Williams won the next point with an ace, and when a replay confirmed the call to seal the set, she hollered again and spiked a spare ball.
Her father and coach, Richard, stroked his chin as he watched the comeback from the photographers' pit.
"I saw my dad on the sideline, and he was so calm and so relaxed," she said. "And I was just like, 'OK, Serena, you can do this.' I took that energy and started playing better."
Williams went ahead to stay by breaking serve at love for a 2-1 lead in the final set.
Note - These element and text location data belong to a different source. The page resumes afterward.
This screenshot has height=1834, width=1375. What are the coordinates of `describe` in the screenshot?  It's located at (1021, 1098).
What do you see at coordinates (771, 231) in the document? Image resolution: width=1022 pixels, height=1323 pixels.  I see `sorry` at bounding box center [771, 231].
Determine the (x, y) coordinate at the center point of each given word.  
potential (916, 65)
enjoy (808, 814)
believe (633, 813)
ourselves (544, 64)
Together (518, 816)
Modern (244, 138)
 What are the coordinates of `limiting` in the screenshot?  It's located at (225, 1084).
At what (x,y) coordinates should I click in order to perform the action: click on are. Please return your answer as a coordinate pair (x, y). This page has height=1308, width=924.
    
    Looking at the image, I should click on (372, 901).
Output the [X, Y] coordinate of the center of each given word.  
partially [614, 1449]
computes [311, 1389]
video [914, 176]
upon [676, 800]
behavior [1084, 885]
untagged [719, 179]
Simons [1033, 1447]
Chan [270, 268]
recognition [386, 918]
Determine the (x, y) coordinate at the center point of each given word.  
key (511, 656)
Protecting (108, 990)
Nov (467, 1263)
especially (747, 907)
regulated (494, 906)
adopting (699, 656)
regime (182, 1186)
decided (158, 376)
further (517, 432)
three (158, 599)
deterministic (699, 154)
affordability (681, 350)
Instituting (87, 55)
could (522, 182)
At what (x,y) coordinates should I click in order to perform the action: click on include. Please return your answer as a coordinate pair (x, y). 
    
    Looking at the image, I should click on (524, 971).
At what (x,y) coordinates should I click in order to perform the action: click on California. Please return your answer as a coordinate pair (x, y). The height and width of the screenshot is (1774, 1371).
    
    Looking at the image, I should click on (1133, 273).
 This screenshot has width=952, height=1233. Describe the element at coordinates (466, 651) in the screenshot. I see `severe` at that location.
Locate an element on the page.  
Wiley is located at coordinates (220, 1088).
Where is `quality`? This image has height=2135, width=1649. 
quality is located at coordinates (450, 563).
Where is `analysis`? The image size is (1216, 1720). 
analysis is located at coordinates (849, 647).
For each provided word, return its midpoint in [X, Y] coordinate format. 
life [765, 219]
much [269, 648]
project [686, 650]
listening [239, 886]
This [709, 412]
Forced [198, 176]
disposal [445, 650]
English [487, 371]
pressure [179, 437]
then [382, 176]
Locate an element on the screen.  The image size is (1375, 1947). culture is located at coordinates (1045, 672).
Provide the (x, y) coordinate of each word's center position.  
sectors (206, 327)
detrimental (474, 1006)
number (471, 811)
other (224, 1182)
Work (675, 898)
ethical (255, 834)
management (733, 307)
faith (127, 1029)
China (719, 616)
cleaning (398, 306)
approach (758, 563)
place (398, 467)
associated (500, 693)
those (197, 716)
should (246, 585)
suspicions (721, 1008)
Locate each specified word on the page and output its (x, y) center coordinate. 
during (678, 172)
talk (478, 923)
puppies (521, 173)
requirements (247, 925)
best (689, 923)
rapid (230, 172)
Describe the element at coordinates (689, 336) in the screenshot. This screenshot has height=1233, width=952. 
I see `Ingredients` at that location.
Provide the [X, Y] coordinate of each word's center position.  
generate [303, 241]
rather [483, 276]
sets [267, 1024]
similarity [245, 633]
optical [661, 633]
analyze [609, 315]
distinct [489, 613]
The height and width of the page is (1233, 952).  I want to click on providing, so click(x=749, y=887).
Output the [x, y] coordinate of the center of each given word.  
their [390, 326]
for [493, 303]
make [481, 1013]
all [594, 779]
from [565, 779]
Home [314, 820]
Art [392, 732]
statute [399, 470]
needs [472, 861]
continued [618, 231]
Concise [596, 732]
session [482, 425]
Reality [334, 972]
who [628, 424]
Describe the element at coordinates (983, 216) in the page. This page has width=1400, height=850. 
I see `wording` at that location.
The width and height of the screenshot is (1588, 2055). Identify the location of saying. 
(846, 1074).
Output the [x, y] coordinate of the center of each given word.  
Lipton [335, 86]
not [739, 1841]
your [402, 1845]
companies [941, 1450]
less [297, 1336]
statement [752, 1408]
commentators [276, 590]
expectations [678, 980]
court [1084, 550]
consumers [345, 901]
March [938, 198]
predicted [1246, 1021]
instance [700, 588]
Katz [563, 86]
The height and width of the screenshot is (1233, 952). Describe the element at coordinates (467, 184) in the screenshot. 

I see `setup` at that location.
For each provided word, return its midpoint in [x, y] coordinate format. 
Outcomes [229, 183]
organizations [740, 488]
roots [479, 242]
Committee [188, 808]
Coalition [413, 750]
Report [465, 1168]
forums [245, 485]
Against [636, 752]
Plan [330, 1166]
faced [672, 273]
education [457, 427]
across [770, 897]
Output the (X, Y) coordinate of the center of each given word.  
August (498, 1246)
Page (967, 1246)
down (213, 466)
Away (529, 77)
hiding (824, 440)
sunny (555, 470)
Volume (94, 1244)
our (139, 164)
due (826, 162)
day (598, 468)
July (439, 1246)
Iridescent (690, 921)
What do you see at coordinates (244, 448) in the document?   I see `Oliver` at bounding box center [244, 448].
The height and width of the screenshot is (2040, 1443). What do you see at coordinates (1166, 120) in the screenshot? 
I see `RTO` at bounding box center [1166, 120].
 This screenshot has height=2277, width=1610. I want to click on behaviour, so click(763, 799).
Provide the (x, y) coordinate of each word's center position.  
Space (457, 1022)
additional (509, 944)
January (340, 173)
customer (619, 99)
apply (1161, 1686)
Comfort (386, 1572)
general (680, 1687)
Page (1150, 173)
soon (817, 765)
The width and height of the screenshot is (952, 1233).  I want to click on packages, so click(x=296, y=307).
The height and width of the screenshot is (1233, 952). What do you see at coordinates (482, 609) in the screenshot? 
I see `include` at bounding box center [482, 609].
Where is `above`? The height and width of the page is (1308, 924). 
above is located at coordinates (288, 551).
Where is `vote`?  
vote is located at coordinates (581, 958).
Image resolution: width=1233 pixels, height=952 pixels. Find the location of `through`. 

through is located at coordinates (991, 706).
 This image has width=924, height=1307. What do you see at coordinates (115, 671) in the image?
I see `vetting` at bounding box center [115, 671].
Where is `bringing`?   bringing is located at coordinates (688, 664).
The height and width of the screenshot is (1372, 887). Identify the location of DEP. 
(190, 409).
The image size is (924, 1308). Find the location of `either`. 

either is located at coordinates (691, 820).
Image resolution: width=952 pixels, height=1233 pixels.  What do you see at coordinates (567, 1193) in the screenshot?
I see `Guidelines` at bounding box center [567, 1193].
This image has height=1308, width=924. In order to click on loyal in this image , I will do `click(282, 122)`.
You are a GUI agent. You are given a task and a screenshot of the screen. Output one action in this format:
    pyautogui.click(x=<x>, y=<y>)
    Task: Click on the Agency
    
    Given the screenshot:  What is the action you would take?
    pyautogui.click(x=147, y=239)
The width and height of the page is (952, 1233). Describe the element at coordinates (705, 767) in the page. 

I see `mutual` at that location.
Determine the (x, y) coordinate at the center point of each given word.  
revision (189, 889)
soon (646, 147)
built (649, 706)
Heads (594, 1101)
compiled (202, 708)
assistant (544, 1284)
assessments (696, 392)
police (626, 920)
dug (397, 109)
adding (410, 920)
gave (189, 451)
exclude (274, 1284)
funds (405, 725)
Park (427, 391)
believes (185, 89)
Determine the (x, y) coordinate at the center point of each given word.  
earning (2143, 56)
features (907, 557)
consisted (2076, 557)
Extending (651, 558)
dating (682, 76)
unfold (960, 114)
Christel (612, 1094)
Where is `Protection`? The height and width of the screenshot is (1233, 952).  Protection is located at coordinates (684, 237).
After closing out the victory with a 116-mph ace, she swung her fist in satisfaction.
She acknowledged her demeanor may have seemed odd earlier.
"I look crazy because I'm constantly having an argument with myself," she said. "We're going back and forth and trying to figure things out. I'm talking to myself inside, and she's talking back and giving me lip. I give her a little attitude, and then I tell her she stinks, and she tells me to shut up. We get into it a little bit. Then we get along."
Williams arrived at the tournament site driving her Rolls Royce. She had ridden a bicycle to her previous match, borrowing it at her hotel because traffic gridlock on Key Biscayne made her fearful she might be late, then won easily.
"Maybe I should start riding a bike more often," she said.